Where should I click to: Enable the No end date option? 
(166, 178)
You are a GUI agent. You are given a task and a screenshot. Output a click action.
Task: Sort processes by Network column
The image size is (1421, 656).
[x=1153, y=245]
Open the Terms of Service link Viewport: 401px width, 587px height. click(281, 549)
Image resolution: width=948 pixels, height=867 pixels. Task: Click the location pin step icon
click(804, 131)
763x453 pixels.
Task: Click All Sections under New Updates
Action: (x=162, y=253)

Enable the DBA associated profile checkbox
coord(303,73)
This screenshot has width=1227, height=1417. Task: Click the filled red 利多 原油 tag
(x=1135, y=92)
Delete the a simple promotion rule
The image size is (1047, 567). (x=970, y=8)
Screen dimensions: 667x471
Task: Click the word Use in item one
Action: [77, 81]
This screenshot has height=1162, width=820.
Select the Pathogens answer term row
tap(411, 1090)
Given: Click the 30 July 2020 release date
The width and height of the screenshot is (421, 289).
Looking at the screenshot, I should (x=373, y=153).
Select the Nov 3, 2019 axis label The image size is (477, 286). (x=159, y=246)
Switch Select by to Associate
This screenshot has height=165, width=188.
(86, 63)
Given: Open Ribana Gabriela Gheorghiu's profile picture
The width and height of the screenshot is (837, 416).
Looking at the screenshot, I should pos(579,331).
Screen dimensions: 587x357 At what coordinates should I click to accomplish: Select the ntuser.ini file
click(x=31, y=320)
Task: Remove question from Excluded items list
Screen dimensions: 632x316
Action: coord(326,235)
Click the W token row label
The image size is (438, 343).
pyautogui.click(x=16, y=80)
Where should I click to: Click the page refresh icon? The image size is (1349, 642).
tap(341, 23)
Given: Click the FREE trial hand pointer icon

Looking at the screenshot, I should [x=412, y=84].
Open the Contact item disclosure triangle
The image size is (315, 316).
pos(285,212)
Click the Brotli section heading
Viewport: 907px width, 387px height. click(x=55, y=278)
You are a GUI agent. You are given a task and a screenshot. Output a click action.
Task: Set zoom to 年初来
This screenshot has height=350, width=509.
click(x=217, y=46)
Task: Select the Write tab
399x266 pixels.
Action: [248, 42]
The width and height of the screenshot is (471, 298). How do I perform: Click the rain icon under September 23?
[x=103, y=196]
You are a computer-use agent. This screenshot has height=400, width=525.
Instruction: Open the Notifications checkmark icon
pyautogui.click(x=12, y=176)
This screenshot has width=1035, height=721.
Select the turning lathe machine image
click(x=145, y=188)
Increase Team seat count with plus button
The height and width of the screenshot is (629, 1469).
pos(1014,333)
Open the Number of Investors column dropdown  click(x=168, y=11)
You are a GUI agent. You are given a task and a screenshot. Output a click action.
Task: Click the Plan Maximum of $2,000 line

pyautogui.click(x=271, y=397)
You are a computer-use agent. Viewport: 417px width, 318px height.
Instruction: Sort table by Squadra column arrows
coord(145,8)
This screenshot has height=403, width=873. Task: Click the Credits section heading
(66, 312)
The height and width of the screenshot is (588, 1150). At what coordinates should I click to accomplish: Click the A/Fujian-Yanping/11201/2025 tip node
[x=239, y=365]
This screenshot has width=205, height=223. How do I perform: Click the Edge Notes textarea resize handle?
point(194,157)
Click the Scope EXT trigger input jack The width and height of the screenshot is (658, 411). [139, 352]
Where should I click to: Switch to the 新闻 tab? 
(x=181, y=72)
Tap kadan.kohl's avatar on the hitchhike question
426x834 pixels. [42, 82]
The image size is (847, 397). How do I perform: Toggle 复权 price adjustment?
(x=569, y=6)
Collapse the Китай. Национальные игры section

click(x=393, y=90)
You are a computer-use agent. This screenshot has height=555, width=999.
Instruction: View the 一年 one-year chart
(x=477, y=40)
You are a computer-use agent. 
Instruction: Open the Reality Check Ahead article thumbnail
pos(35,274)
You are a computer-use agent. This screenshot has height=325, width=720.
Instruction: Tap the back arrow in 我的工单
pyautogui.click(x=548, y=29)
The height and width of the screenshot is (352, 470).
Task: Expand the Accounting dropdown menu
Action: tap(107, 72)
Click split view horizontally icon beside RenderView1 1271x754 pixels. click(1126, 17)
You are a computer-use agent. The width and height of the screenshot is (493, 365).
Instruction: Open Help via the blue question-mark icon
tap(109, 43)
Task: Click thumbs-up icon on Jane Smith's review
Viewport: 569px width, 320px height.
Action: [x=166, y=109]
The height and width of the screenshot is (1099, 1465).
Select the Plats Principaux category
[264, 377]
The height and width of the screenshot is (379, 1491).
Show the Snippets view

Work order:
When the word "agent" occurs in a line above, list that line.

Reply:
You are a GUI agent. You are given a task and a screenshot. Output a click action.
You are a GUI agent. You are given a task and a screenshot. Output a click action.
You are a computer-use agent. This screenshot has height=400, width=525.
You are a GUI agent. You are given a task and a screenshot. Output a click action.
You are a computer-use agent. Viewport: 417px width, 318px height.
You are a computer-use agent. This screenshot has height=555, width=999.
You are a computer-use agent. 
You are a computer-use agent. This screenshot has height=325, width=720.
You are a computer-use agent. The width and height of the screenshot is (493, 365).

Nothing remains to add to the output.